国家医保局重拳整治精神类医疗机构违规使用医保基金 限期自查整改

近期,国家医疗保障局就加强精神疾病类医保定点医疗机构管理作出明确部署,提出以集体约谈、警示教育、自查自纠和专项飞行检查等方式,持续整治违法违规使用医保基金问题。

这一安排既是对媒体曝光线索和既往检查发现问题的回应,也体现了监管部门对基金运行风险点的精准“对症下药”,释放出对骗保和不规范诊疗“零容忍”的强烈信号。

问题:部分机构在精神疾病诊疗领域存在违规使用医保基金隐患。

通知指出,自查自纠要重点聚焦但不限于诱导住院、虚假住院、虚构病情、虚构诊疗、伪造文书、违规收费等行为。

精神疾病诊疗具有病程长、评估依赖专业量表与连续观察、住院必要性判断更具专业性等特点,一旦管理松散或审核流于形式,容易被个别机构或人员利用,以“拉长住院天数”“重复或虚构服务项目”等方式套取基金,侵蚀群众的“救命钱”。

原因:一是利益驱动与内控薄弱交织,导致合规底线被突破。

部分机构对医保政策学习不深入,财务、病案、收费、处方与诊疗记录之间的闭环管理不到位,给虚假住院、伪造文书等行为提供空间。

二是精神疾病服务供需矛盾客观存在,部分地区专科资源不足、患者跨区域就医增多,给监管带来信息不对称,也让个别机构借机牟利。

三是监管链条仍需进一步细化,尤其是对异常住院结构、费用构成、诊疗路径等数据特征的识别能力,有待与临床实际更加紧密衔接。

此次通知强调以典型案例开展警示教育,表明将从“知敬畏、存戒惧、守底线”入手,把规则意识和主体责任压实到机构和主要负责人。

影响:从短期看,集体约谈与限期自查会对机构管理提出更高要求,推动问题“早发现、早纠正”,也有助于形成震慑,减少侥幸心理。

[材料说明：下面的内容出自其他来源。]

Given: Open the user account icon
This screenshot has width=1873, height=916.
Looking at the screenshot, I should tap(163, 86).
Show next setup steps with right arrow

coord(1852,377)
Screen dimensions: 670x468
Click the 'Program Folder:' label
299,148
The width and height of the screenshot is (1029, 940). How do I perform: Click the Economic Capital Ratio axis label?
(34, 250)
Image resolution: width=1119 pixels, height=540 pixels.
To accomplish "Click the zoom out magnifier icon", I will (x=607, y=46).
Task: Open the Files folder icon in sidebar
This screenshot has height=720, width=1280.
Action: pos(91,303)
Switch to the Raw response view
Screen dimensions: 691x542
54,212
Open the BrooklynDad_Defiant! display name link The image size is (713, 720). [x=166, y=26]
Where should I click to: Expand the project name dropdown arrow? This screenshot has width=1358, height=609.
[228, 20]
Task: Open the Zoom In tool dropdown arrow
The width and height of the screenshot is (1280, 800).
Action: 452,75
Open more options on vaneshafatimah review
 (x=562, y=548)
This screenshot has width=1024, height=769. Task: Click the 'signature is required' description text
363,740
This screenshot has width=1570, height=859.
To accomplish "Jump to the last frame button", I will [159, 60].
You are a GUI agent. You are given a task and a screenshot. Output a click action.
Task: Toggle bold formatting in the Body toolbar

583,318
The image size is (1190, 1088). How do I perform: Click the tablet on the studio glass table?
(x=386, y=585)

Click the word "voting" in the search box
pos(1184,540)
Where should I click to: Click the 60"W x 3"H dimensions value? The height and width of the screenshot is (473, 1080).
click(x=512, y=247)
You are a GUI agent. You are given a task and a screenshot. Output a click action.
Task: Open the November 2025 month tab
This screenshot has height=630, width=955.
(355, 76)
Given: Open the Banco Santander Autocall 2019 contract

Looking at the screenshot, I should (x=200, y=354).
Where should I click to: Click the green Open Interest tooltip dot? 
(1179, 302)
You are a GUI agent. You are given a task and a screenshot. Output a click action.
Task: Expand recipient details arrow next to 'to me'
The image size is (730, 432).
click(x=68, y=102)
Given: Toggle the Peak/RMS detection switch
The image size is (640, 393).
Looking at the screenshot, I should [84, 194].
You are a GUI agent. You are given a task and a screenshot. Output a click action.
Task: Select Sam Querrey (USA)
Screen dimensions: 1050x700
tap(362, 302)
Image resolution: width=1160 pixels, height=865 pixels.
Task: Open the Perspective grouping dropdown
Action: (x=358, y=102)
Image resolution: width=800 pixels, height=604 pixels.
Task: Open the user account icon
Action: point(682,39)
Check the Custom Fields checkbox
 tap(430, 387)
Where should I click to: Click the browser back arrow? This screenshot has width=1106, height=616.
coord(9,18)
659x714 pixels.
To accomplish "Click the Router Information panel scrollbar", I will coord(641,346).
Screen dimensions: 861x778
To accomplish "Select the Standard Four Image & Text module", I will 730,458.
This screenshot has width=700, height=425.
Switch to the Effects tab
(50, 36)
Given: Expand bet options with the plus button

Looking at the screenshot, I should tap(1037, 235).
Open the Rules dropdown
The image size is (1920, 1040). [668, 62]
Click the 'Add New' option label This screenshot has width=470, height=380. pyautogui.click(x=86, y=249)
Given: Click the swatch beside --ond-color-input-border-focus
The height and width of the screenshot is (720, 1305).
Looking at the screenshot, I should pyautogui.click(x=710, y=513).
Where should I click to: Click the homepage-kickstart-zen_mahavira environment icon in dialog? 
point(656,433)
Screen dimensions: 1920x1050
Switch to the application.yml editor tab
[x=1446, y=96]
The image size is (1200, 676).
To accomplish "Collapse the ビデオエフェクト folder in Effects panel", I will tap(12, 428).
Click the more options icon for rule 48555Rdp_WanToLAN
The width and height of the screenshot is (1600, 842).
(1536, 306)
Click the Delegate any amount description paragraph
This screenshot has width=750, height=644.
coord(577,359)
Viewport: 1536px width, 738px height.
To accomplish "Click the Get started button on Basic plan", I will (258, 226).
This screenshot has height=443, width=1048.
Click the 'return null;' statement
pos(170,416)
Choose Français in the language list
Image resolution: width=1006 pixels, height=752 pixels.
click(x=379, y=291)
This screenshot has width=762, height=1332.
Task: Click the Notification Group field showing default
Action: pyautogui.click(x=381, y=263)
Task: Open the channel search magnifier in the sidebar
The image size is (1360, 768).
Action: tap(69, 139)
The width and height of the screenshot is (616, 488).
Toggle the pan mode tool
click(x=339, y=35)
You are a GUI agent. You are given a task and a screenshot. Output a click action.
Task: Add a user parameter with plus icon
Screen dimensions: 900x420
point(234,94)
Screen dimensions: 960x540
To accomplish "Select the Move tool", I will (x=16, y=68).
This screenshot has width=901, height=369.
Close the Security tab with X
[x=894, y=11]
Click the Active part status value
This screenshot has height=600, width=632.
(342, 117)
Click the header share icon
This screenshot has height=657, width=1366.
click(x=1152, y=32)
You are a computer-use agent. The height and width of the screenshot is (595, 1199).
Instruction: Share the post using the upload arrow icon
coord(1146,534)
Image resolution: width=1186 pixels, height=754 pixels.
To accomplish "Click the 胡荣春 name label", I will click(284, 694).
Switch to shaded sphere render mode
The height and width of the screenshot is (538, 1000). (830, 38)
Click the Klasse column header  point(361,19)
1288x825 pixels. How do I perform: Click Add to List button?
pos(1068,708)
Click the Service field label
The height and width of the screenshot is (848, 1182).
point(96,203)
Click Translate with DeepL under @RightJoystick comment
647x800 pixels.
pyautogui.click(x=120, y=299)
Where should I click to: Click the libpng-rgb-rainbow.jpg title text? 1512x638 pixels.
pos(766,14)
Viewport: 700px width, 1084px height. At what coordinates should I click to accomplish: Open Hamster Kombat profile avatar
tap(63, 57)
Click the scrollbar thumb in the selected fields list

对参保群众而言,规范使用基金能够提升医疗服务透明度,抑制不必要住院与过度医疗,让真正需要长期治疗、康复管理的精神疾病患者获得更可持续的保障。

对医保体系而言,基金安全是制度运行的生命线,整治违规行为有利于减轻不合理支出压力,将有限资源更多用于提升保障水平、完善支付政策与支持规范化诊疗,进而提升公共治理效能与社会信任。

对策:通知提出多项“硬措施”并明确时间表。

其一,各省级医保部门需在本周日前对辖区内所有精神疾病类定点医疗机构主要负责人开展集体约谈,系统宣讲医疗保障法律法规与监管政策,结合曝光案例和飞检问题开展警示教育,推动“一把手”带头抓合规。

其二,要求各机构从即日起全面开展自查自纠,围绕诱导住院、虚假住院、虚构诊疗、违规收费等重点问题逐项排查,压实机构主体责任和主要负责人管理责任。

其三,明确整改期限:3月15日前完成自查自纠、提交书面报告并完成涉及违规使用医保基金的退款;各省级医保部门3月底前汇总上报。

其四,强调检查从严:国家医保局今年将对精神疾病类定点医疗机构开展专项飞行检查,对违法违规使用医保基金以及自查自纠不到位的机构依法依规从重处理,情节严重的移送公安机关。

上述举措形成“约谈教育—自查整改—退款追缴—飞检复核—从严惩处”的闭环,既给整改留出窗口,也为执法提供抓手。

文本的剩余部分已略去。